◆ Given information
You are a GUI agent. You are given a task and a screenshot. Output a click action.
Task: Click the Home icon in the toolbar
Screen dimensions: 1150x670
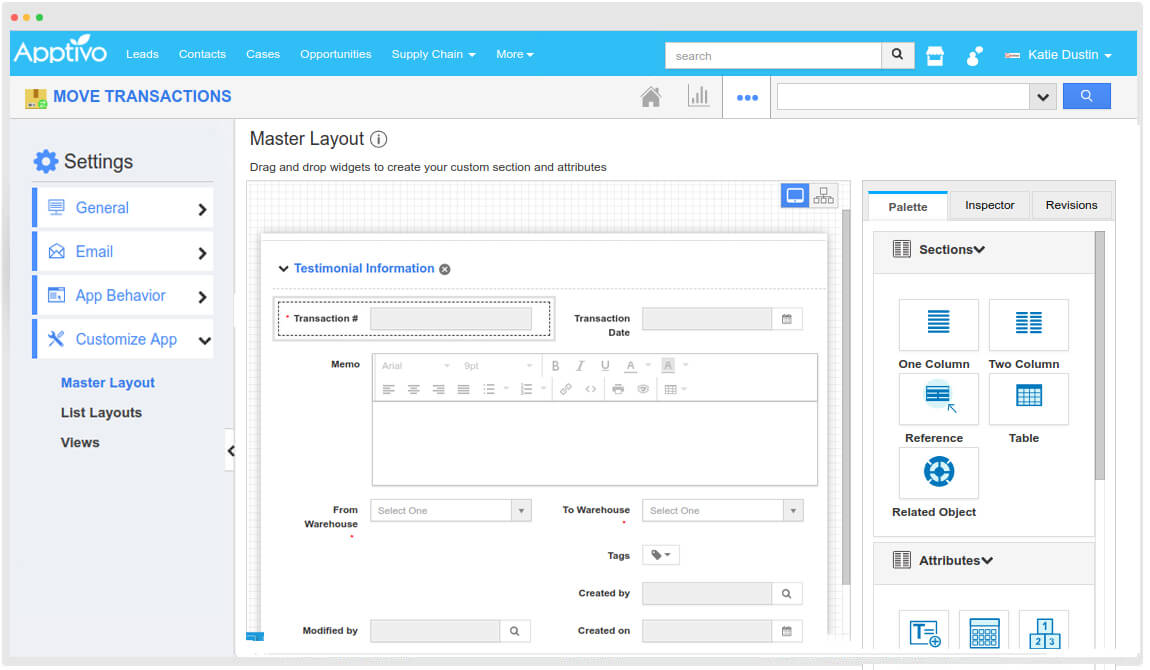(x=650, y=97)
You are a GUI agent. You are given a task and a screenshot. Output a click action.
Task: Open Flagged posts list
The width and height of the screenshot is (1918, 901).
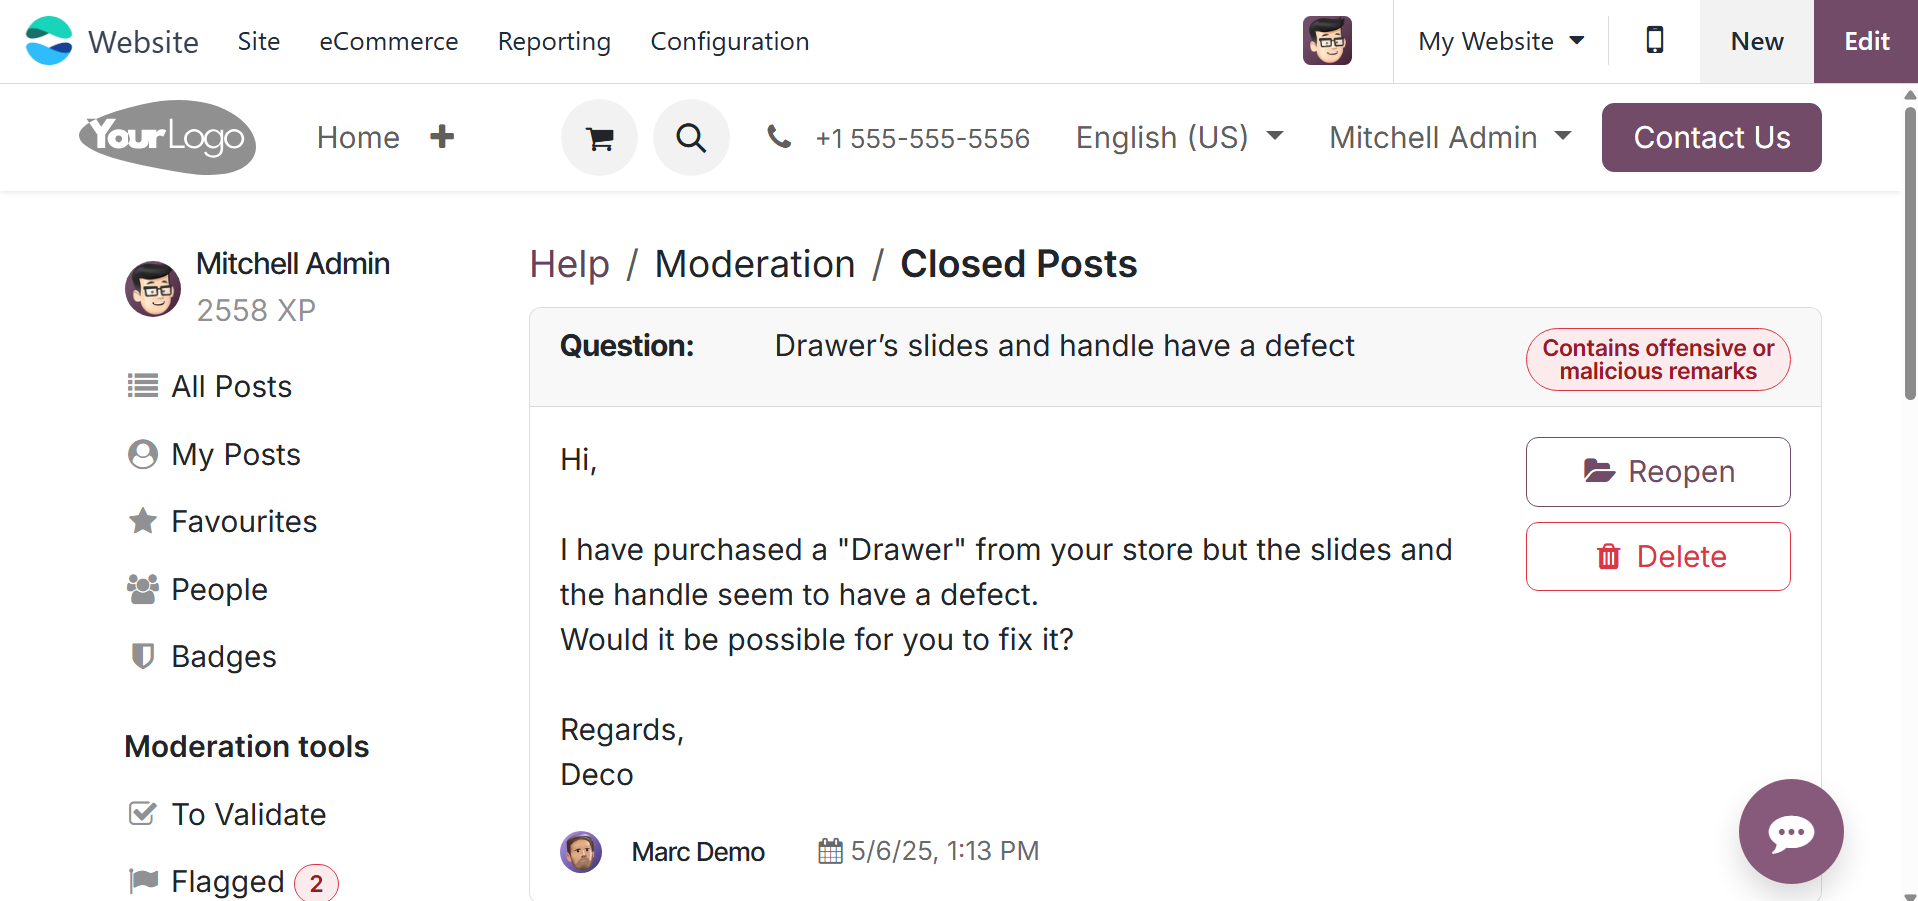pos(228,881)
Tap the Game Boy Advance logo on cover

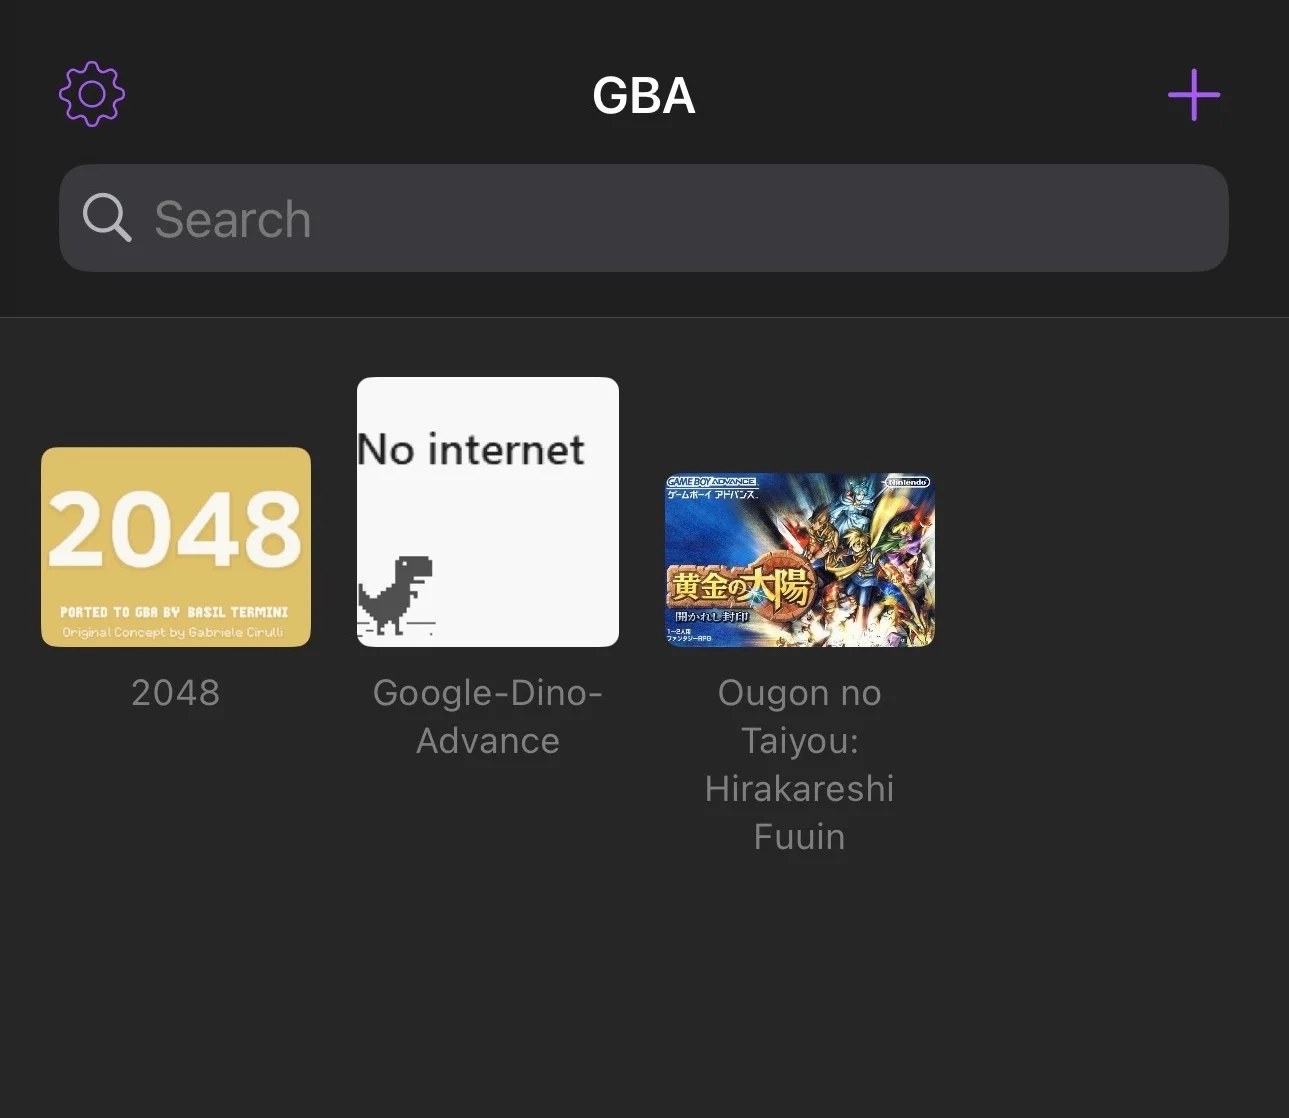pos(712,482)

◆ What to produce
Return verbatim the stretch of lines from the first line above through the line containing "(x=650, y=97)", leaving the pictures out of your answer.

◆ Solved problem
You are a GUI agent. You are given a task and a screenshot. Output a click action.
Task: Click the Home icon in the toolbar
Screen dimensions: 1150x670
(x=650, y=97)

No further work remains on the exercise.